**Work to be completed:** Output the complete listing exactly, please, and keep the pictures out of it.

**Information supplied:**
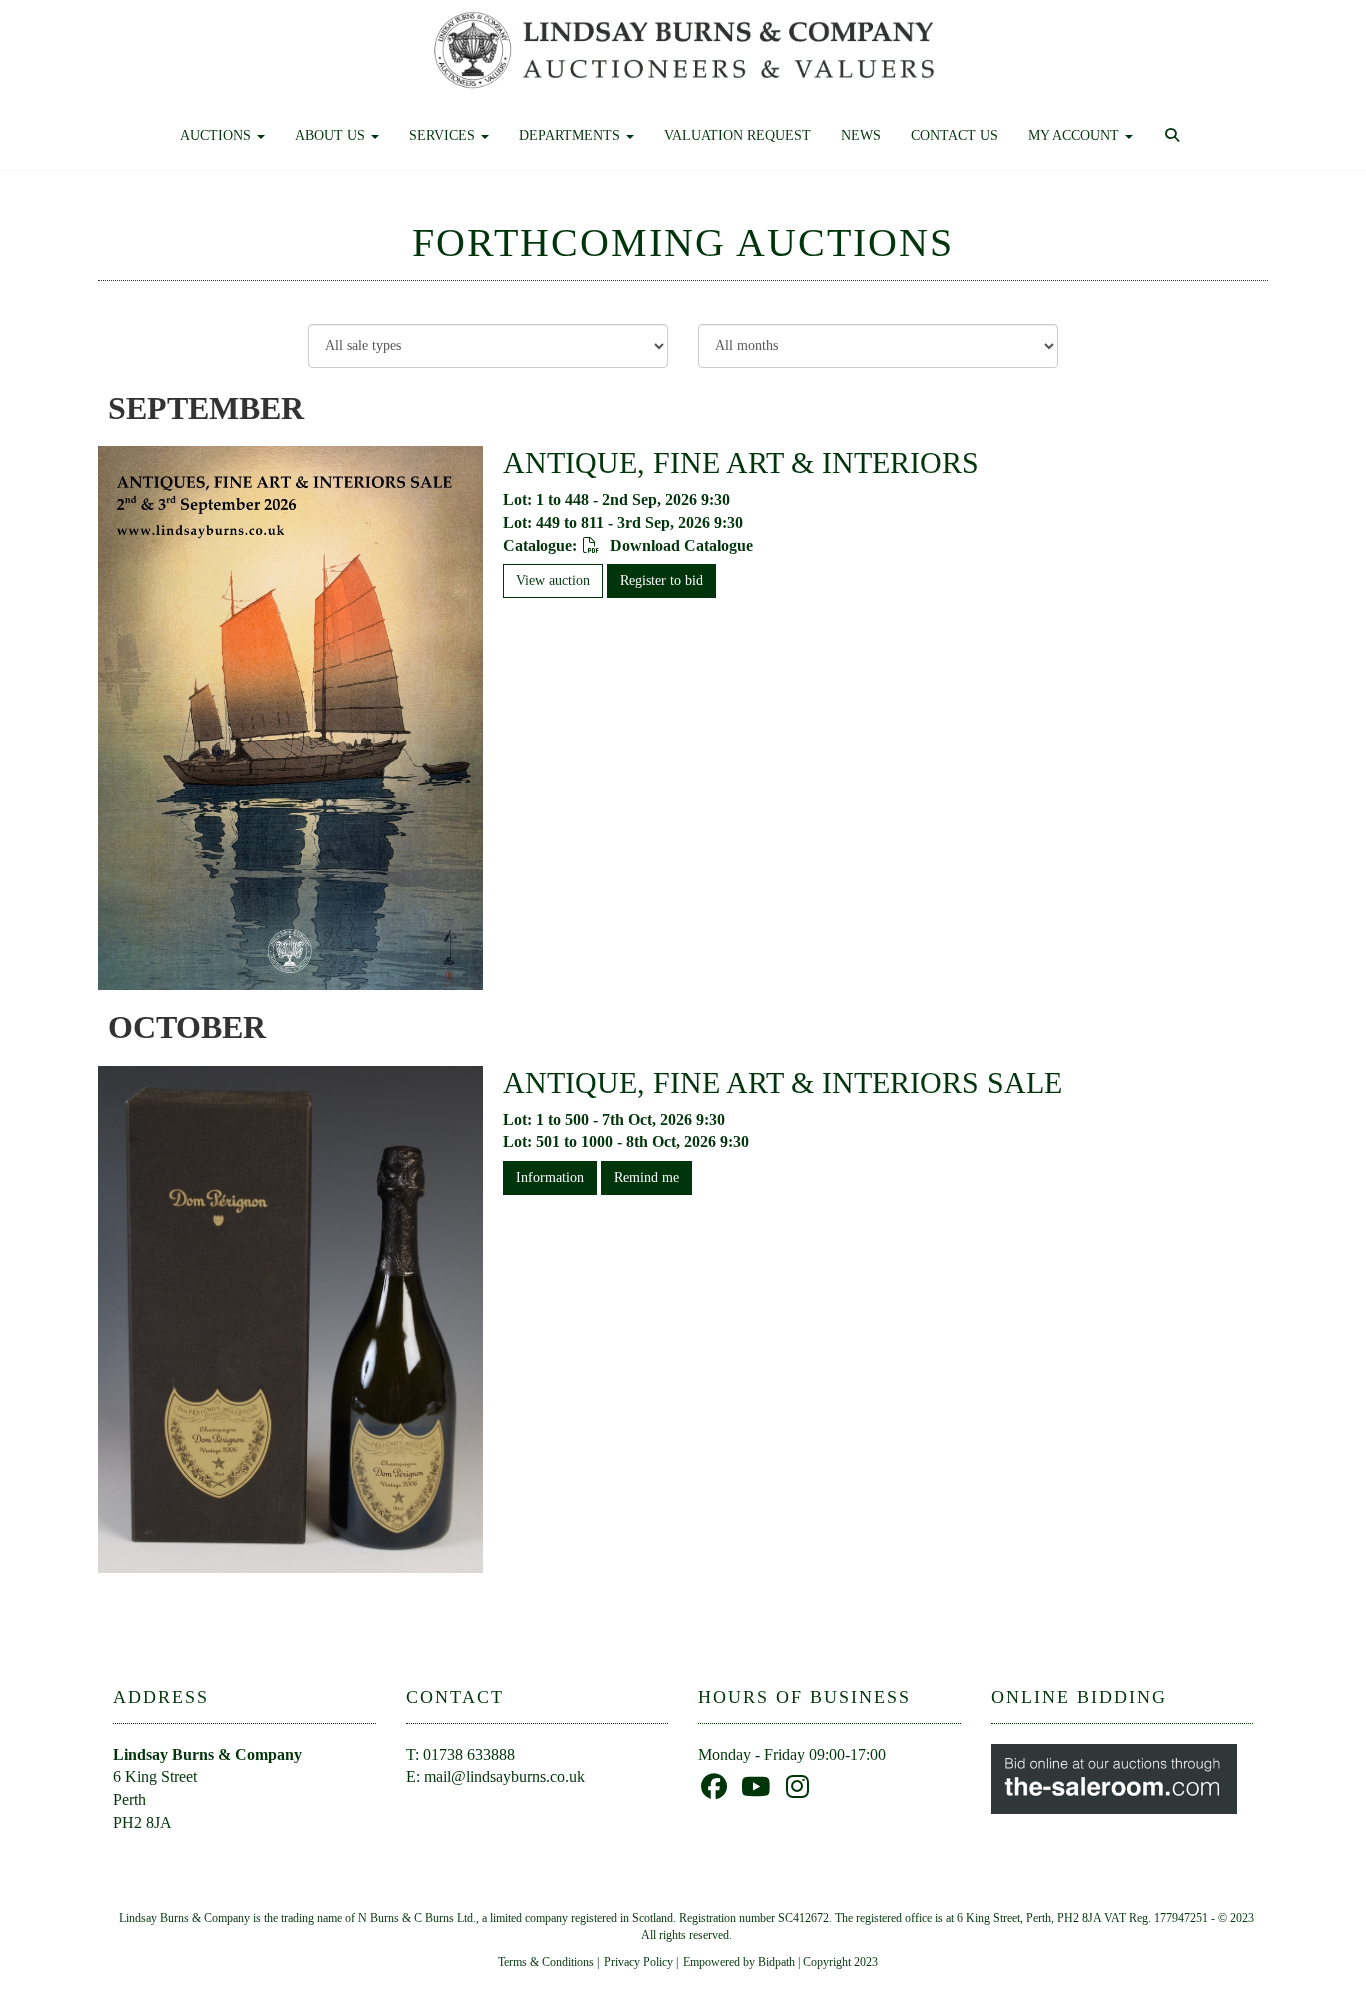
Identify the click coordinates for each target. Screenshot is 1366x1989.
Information (550, 1177)
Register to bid (661, 580)
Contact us (954, 135)
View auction (553, 580)
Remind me (646, 1177)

**Answer to the exercise:**
Identify the click coordinates for each target. Screenshot is 1366x1989.
Information (550, 1177)
Register to bid (661, 580)
Contact us (954, 135)
View auction (553, 580)
Remind me (646, 1177)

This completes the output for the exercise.